The structures and functions of multicellular organisms are complex yet organized. They emerge from the interplay between cells and the extracellular matrix (ECM). The significance of the ECM is well illustrated by the fact that the ECM is crucial for multicellularity as well as for the development, maintenance, regeneration, and evolution of multicellular organisms. However, biological research has mainly focused on studying cells and often overlooked the ECM, regarding it as just a static scaffold or inert packing material.

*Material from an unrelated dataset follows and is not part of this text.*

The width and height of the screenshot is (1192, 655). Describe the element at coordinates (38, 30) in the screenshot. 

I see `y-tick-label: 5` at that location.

Recent advancements in techniques for measuring and manipulating the ECM have revealed that it is far more dynamic than previously thought and provides cells with a wide range of biochemical and biophysical information. Adhesion signals, soluble factors, viscoelasticity, geometry and other factors collectively compose what we term “multimodal spatiotemporal information” within the ECM. This invaluable extracellular information underpins complex biological phenomena like the self-organization of multicellular systems and the intricate development of organs. However, the molecular, cellular, biochemical, and biomechanical mechanisms responsible for encoding and decoding multimodal spatiotemporal information within the ECM remain largely unknown. This lack of knowledge is partly due to the difficulties encountered in decoupling the various ECM parameters from one another and examining their impacts on cell behaviors and fates with conventional research approaches.
 

Therefore, the objective of this research consortium is to bring together the expertise of experimental biologists, polymer engineers, and mathematical/data scientists to develop methods for quantitatively measuring and manipulating the dynamics and functions of multimodal information encoded within the ECM and to gain a comprehensive understanding of those extracellular information. By unraveling the dynamic operating principles of the ECM, this consortium endeavors to transform our understanding of the role and significance of the ECM.